Sua sorella si sarebbe svegliata di lì a poco. Daalada nascose il pezzo di canapa di Modi tra gli altri fazzoletti che adornavano la sua cintura e sorrise forzatamente. Doveva mantenere quella parvenza di tranquillità davanti a Sira e a chiunque altro. Doveva tenerli al sicuro, lontani dalla verità.
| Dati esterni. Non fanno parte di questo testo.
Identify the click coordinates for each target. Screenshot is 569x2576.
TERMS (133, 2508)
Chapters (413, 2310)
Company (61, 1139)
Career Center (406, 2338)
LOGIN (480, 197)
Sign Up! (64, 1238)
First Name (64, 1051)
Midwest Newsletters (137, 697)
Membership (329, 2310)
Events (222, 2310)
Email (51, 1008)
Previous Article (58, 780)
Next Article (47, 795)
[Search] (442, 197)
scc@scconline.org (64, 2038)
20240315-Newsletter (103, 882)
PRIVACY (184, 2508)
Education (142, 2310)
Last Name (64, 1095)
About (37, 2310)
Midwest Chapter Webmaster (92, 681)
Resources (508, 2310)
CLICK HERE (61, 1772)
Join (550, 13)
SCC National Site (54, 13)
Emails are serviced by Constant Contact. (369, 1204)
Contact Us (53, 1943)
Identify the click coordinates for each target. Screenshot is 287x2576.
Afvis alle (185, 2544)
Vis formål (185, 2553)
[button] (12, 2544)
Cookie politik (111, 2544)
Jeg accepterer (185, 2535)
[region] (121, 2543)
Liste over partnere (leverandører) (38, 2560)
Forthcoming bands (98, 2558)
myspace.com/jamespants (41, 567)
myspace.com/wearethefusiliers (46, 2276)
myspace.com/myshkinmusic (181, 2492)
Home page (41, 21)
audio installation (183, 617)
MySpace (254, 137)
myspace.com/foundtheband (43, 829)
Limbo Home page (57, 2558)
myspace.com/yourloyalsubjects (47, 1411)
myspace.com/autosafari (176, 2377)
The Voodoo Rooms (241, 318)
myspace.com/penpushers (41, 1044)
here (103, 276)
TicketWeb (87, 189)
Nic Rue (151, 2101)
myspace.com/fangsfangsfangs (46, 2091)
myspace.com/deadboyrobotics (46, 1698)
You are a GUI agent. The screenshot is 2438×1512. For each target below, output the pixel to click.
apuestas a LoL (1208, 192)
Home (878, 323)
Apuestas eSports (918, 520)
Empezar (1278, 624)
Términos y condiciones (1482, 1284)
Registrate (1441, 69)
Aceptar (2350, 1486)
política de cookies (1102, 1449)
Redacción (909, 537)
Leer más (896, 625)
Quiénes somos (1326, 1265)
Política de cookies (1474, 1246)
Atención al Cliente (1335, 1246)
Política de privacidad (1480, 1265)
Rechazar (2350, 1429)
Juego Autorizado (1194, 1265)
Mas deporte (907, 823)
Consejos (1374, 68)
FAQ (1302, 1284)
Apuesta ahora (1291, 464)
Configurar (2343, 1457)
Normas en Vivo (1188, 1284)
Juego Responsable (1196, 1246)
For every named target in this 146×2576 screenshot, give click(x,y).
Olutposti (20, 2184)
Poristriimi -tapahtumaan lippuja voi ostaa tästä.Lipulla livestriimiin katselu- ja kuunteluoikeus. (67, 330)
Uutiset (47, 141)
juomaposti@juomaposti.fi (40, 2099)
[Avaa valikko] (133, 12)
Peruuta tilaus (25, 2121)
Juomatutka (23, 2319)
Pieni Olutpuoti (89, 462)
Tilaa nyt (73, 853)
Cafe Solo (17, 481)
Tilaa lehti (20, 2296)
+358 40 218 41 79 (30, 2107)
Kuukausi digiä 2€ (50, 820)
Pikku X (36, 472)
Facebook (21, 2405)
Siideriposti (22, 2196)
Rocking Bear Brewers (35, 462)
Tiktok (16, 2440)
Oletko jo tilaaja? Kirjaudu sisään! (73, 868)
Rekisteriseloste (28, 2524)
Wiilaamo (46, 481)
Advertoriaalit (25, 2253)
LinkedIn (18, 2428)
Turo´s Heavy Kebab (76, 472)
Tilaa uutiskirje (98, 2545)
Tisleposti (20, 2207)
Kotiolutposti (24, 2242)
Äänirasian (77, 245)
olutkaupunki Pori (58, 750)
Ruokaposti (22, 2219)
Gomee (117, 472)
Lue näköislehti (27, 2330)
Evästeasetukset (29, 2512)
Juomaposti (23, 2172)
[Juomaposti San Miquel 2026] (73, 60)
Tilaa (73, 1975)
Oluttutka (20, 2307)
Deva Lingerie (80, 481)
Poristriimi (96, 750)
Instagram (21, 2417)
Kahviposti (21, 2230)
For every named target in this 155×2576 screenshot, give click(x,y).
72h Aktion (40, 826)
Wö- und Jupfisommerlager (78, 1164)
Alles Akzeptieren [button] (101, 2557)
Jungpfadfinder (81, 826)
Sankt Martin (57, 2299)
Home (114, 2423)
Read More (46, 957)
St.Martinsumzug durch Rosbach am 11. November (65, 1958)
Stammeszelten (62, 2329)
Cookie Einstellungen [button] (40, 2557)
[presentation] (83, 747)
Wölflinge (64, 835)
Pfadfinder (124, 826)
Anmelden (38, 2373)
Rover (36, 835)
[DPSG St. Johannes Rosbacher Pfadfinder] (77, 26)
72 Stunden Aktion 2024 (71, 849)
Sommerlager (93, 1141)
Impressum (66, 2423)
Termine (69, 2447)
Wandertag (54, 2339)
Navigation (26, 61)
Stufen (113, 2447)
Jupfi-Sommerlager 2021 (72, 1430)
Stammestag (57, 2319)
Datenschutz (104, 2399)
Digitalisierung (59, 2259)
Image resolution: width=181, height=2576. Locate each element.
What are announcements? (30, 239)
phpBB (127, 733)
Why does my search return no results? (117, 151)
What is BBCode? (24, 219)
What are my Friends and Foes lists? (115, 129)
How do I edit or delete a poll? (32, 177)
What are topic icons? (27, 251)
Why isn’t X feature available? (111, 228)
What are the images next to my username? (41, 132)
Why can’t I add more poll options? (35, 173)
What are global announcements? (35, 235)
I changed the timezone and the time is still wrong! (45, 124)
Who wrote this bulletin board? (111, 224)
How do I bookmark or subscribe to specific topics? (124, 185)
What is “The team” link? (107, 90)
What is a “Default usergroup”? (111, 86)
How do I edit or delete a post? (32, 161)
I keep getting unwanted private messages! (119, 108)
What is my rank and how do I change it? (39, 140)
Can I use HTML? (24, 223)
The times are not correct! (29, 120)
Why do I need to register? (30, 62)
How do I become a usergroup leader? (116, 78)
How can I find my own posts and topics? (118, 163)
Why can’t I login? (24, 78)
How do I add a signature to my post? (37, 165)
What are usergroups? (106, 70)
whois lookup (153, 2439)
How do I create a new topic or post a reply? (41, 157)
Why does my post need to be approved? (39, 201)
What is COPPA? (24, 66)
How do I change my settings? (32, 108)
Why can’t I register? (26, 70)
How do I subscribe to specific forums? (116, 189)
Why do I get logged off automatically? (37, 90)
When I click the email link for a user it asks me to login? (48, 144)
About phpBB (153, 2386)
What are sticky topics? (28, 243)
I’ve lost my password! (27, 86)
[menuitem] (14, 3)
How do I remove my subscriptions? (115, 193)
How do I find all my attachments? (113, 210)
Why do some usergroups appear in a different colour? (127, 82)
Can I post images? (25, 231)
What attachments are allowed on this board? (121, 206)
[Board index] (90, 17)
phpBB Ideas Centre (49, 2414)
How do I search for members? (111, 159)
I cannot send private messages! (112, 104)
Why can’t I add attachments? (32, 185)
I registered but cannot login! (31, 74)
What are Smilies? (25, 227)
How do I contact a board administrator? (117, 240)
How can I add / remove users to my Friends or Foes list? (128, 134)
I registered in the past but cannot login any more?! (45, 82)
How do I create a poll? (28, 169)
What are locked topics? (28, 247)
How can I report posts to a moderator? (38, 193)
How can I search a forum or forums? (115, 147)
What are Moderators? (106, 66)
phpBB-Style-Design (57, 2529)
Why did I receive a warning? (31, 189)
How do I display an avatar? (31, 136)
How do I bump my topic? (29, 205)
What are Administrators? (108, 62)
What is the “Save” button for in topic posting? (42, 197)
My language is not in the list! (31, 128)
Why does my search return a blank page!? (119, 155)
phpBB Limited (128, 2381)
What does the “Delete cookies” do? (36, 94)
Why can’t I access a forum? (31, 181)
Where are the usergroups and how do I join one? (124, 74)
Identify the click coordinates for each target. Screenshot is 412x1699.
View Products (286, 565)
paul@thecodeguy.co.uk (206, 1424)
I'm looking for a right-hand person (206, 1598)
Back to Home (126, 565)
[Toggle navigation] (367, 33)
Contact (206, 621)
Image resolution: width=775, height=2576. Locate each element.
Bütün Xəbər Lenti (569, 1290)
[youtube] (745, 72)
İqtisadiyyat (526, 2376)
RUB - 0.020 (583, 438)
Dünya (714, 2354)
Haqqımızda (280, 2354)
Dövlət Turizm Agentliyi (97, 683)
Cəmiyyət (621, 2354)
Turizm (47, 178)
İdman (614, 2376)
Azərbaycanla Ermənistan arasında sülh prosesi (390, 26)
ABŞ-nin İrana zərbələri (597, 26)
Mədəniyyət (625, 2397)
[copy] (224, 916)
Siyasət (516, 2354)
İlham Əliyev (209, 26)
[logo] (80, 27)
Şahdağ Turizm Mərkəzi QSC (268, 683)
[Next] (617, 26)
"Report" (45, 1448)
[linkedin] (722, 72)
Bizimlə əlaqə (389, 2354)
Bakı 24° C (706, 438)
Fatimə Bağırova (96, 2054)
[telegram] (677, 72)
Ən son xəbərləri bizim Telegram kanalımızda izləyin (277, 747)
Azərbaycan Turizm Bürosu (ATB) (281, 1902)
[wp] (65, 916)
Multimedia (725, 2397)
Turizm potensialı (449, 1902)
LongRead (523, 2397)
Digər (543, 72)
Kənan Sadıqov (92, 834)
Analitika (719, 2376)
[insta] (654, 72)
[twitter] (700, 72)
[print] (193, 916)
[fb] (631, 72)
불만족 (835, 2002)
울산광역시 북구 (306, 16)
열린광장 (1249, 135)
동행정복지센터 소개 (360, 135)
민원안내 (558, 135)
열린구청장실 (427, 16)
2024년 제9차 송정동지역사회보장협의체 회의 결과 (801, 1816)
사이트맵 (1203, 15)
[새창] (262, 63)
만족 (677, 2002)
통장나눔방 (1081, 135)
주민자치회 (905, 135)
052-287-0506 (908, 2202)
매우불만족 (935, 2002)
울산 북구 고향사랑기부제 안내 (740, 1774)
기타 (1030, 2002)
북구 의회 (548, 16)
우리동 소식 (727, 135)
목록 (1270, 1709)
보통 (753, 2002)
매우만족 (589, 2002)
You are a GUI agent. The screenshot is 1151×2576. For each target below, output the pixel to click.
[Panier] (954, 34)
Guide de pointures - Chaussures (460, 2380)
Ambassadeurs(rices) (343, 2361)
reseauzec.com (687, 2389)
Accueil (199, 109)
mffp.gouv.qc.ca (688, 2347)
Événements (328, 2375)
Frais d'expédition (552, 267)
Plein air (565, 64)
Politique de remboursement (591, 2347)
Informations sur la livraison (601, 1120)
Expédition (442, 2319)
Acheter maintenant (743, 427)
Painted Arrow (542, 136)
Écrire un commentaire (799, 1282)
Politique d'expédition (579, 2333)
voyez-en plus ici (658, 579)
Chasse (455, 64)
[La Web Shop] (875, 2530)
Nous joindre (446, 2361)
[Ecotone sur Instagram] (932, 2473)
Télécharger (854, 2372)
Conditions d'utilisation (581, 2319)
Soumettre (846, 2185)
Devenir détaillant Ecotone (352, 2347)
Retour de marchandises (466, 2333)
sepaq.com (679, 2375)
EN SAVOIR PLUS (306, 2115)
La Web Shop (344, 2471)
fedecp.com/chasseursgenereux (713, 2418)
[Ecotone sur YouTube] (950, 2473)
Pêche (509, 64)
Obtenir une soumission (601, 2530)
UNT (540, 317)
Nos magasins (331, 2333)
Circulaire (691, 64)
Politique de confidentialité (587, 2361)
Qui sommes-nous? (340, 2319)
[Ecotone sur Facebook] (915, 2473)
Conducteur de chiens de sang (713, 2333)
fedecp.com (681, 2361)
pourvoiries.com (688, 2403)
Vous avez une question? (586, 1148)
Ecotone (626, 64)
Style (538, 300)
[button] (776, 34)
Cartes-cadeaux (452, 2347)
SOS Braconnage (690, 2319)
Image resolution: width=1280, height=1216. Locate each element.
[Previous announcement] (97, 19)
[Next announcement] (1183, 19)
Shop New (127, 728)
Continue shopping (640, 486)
Dua iniziò a correre su per quella fottuta collina.
Aveva paura cavolo se aveva paura, ma non poteva fermarsi, solo gli dei sanno se avrebbe voluto, ma non poteva. Quella voce non era solo una voce, era un ordine al quale non poteva sottrarsi, come il ferro non può dire no alla calamita. Fare come quel marinaio con le sirene non sarebbe servito (vecchia leggenda accaduta in un mondo alieno e lontano), a che serve turarti le orecchie se la voce viene da dentro?
E allora tanto valeva mettersi a correre come un dannato, come un animale braccato; la differenza era che sapeva che sarebbe finito nella rete tesa dai cacciatori.
Lo sapeva eccome, nonostante quel suo cervello poco funzionante, e per questo si chiedeva perchè se uno deve essere demente non può esserlo fino in fondo.
A metà, sempre cose a metà, la sua testa a metà, la gente che lo amava a metà, i calci nel culo… no quelli non erano a metà! solo la sua padrona a volte gliene risparmiava qualcuno. cavolo, ma perché a me, pensava, perchè è toccato proprio a me? perchè il lavoro sporco lo fanno fare sempre al più scorretto, si rispondeva, e indovina un po’ chi è?
Buio maledizione, oscurità totale senza una cavolo di torcia del cavolo, se torno a casa vivo giuro che me ne ficco una su per il culo porca troia! Non ci fai mai caso perché una luce c’è sempre in giro per il villaggio, ma se la luna grande è nuova e non riesci a guardarti nemmeno l’uccello!
Continua a correre, scorretto! ma dove cavolo corro così, che non vedo un cavolo e va a finire che mi rompo quel cavolo di testa di cavolo che mi ritrovo? ma si forse è meglio così che fare da cena a qualche animale del cavolo (nel nero assoluto un alito di vento ti pare il respiro di una belva feroce e qualunque rumore ti mette addosso la cacarella).
Ad un tratto un’illuminazione dentro quella mente obnubilata: cavolo quando ho paura divento più volgare del solito,la paura rende volgari! beh! non sono poi così rincoglionito! Così scoppiò in una fragorosa risata, sopraffatto dalla sua stessa riconosciuta idiozia; la consapevolezza dei propri limiti a volte fa di noi umani creature un po’ più libere.
Ma quella consapevolezza fu la stessa che gli fece capire in un attimo che per qualche oscura ragione aveva smesso di essere un demente. Riesco a pensare come una persona normale, realizzò all’improvviso.
Quella voce che aveva nella testa non era solo una guida, ma lo sorreggeva, era come una stampella per il suo povero piccolo cervello. No ancora di più, ne potenziava le capacità fino ad allora così limitate, tanto da renderlo intellettualmente normale.
Dua si chiese chi o cosa fosse così potente da riuscire ad alterare la realtà in quel modo.
Era il vecchio sacerdote a possedere un simile potere o tutto questo era opera di quella mano impietosa che per un attimo aveva spalancato vuoto e silenzio?
Ma chi se ne fotte, pensò Dua, adesso nessuno potrà più prendermi in giro, da ora in avanti non sarò più lo schiavo di nessuno; nei suoi occhi si accese una luce, una luce di rabbia, di potere, di libertà.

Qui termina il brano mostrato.